A comparison between the current meta-analysis and three other meta-analysis studies, i.e., Yang et al. (2016) [24], Liu et al. (2015) [69], Su et al. (2016) [70], is shown in Table 12. For Yang et al. (2016) [24], 7 LEPR gene’s molecular variants, i.e., Q223R (rs1137101), K109R (rs1137100), S343S (rs1805134, formerly rs3790419), N567N (rs2228301), K656N (rs1805094, formerly rs8179183), P1019P (rs1805096), and the 3’ UTR Ins/Del in T2D risk were assessed (11, 7, 1, 1, 5, 3, and 2 studies were included for them, respectively). However, only 5 LEPR polymorphisms, i.e., Q223R, K109R, K656N, P1019P and 3’ UTR Ins/Del, were meta-analyzed because only 1 article was found for each of S343S and N567N, respectively. For Liu et al. (2015) [69], only Q223R was studied, whereas for Su et al. (2016) [70], 4 LEPR polymorphisms, i.e., Q223R, K109R, K656N, and P1019P, were meta-analyzed. With respect to Q223R, our results were concordant with those of Liu et al. (2015) [69] and Su et al. (2016) [70] such that no statistically significant associations were found. However, significant association was found by Yang et al. (2016) [24]. With respect to K109R, our results were concordant with those of Yang et al. (2016) [24] and Su et al. (2016) [70], such that no significant relationship was found between this missense SNP and T2D risk. With respect to another LEPR missense SNP, i.e., K656N, which was meta-analyzed by Yang et al. (2016) [24] and Su et al. (2016) [70], 5 and 4 studies were included in each of these two meta-analysis studies, respectively, which limited their abilities to draw robust conclusions on them. Therefore, to ensure that there are sufficiently large numbers of individual studies (i.e., > 5) amenable to subgroup analyses, only Q223R and K109R were assessed in the current study. We found that neither of these two missense SNPs is significantly associated with T2D risk. Taken together, based on our careful assessments, for Yang et al. (2016) [24], Liu et al. (2015) [69], Su et al. (2016) [70], there are errors (i.e., the genotype count data were incorrectly assigned to at least one included study) in data extraction from individual studies (affecting all these three studies) (affecting all of [24], [69], and [69), and errors (i.e., included studies contain overlapping data) in the number of individual studies included for meta-analysis a SNP (affecting [24] and [69]) (Table 12).
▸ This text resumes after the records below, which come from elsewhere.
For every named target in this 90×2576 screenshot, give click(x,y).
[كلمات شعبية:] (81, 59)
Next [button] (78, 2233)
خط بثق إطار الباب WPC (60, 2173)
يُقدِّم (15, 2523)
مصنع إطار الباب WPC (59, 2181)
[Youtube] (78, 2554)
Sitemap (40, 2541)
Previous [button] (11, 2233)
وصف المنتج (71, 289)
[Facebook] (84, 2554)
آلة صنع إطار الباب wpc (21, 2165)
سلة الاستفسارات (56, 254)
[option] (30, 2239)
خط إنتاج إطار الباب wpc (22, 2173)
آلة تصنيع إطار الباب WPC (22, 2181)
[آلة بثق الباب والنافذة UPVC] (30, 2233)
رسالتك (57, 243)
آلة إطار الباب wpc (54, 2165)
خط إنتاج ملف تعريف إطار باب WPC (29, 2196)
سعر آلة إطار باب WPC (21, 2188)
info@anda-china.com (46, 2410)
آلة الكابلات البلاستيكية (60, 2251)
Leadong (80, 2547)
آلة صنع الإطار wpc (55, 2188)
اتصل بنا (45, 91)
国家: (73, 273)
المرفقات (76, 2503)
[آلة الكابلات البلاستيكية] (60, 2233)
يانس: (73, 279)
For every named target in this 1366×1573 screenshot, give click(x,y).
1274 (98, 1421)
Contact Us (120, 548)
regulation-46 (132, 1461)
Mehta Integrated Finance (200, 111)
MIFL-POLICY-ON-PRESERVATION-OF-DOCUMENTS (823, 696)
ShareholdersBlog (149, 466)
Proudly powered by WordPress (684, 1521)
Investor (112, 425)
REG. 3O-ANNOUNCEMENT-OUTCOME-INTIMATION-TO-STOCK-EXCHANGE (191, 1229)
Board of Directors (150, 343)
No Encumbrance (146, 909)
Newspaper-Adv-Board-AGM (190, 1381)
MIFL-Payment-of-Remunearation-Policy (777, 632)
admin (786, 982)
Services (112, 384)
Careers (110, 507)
Caution should be taken when interpreting our results on the associations of gene polymorphisms with T2D. A significant heterogeneity was detected for Q223R (P-values for heterogeneity < multiplicity-corrected α = 0.05/5 = 0.01 for considering 5 genetic models (Table 3)], but not for K109R [range of P-values, 0.0205–0.6487, which were > multiplicity-corrected α = 0.05/5 = 0.01 (Table 4)] and subgroup analyses were conducted to explore reasons of heterogeneity. When stratified by ethnicity (i.e., Chinese vs non-Chinese populations), for Q223R, heterogeneity remained significant in each subgroup [P-values for heterogeneity < 0.0001 in Chinese populations (Table 5) and ≤ 0.002 non-Chinese populations (Table 6), respectively, which were all < multiplicity-corrected α = 0.05/5 = 0.01], and therefore, ethnicity did not appear to explain heterogeneity for Q223R. No heterogeneity was detected for K109R in either Chinese populations (Table 7) or non-Chinese populations (Table 8), because P-value for heterogeneity for each model was > multiplicity-corrected α = 0.05/5 = 0.01. In order to evaluate the influence of single studies on the overall estimate, a sensitivity analysis was performed by deleting each single study one at a time for allele model. The omission of any single study did not significantly alter pooled effect estimates for either Q223R (Table 9) or K109R (Table 10), suggesting that our meta-analysis results were both reliable and credible. For assessments of publication bias, funnel plots were generated and their symmetries were tested using Begg and Mazumdar rank correlation and Egger’s linear regression tests. Both tests revealed that no significant biases existed (P-values > 0.05 for all 5 genetic models for each SNP), and inspections of funnel plots also indicated no evidence of publication bias for the entire study sample [Fig 5 (Q223R) and Fig 6 (K109R)], and for either Chinese populations [S7 Fig (Q223R) and S8 Fig (K109R)] or non-Chinese populations [S9 Fig (Q223R) and S10 Fig (K109R)].
Our meta-analysis had several advantages: (1) Compared with the three previously published meta-analysis studies, i.e., Yang et al. (2016) [24], Liu et al. (2015) [69], Su et al. (2016) [70] their mistakes in data extraction were corrected and their weaknesses in considering 4 genetic models were well-addressed. (2) Both subgroup and sensitivity analyses were performed in the current study whereas only one of these two important types of analyses was employed by each of the three previously published meta-analysis studies (Table 12), which demonstrated that our results were statistically stable. (3) The current study applied both Begg and Mazumdar adjusted rank correlation test and Egger’s linear regression test whereas [of the three previously performed meta-analyses, only one study, i.e., Su et al. (2016) [70] employed both, but only for 4 genetic models], we did not detect any publication biases by funnel plot inspections in either main analyses or subgroup analyses, indicating that our results were unbiased. (4) In the current study, all included studies were of sufficiently high quality (i.e., NOS score ≥ 7), which all met our inclusion criteria. (5) To assess functional impacts of these two common missense SNPs, 7 in silico tools were applied, and their results were consistent with each other.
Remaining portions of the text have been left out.